About Us

 
seb headshot.jpg
louise headshot.jpg

It is our humanness and our stories that allow us to connect more sincerely with others, and ultimately have the power to touch the heart and change the way the world, and our place within it, is seen.

Sebastien, born 1982 in Lisieux France, moved to England when he was nine. He began his studies of photography at secondary school and went on to complete a National Diploma in Visual Arts and Communication in 2000. In 2005 he studied darkroom processing in Paris and Warsaw under photographer and artist Sebran D’Argent. Since 2000 Sebastien has travelled extensively, setting off on his first voyage in the autumn of that year, at the age of 19, with an Olympus OM10, a Polaroid camera, and a bag full of film. He first visited India in 2004, where he found a world that captured his imagination, and a journey that would evolve into a long and beautiful relationship with a country and continent that would inspire many years of photography.

Louise, born 1985 in Bath England, completed a BA in Art History at University College London in 2007. A long held interest in photography and a passion for Indian Art brought her and Sebastien together in 2006, and they have travelled and worked together ever since. 

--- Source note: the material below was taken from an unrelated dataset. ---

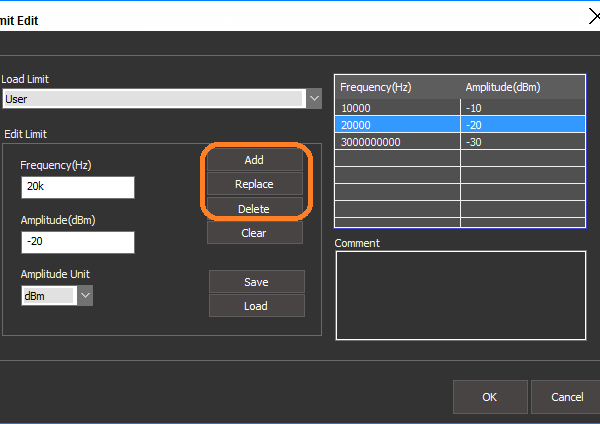Click the Amplitude(dBm) column header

Embarking on journeys that took them away from Europe for years at a time they developed a deep and intimate relationship with India, its people, and its land. Looking always for the simple beauties of daily life, they have been received with warmth into the heart of family homes where they have lived for many months alongside farmers and fisherman, brahmins and kings; capturing the everyday experiences that connect us all - the moments of peace in which we are all simply human.

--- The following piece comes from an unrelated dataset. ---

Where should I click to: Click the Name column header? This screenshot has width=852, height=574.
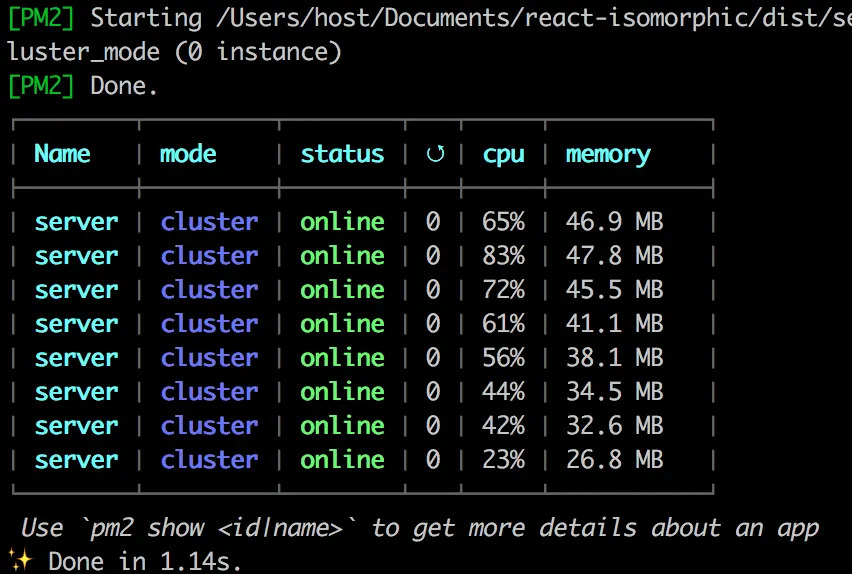point(62,154)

Selling their work through street exhibitions in Paris, London and India, and to private buyers around the world, Sebastien and Louise have made it their life’s work ‘wandering’ across the globe creating poetic vignettes of their ethnographic experiences.

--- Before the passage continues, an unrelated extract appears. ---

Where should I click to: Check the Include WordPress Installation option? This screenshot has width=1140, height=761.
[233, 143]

In 2011 a collection of their work was acquired for the Banaras Visual Archive as part of an initiative called Art for Banaras that aims to support the UNESCO nomination activities for the city's bid to become a World Heritage Site. It was exhibited at Kriti Gallery, Banaras, in January 2011.  

Since 2012 Sebastien and Louise have moved their focus away from Asia and closer to home. They have been travelling by narrowboat through Britain’s historic inland waterways photographing a unique and beautiful way of life. An Uneasy Paradise is their first publication; a photographic story of the community that have made boats their homes at the western edge of the Kennet and Avon Canal.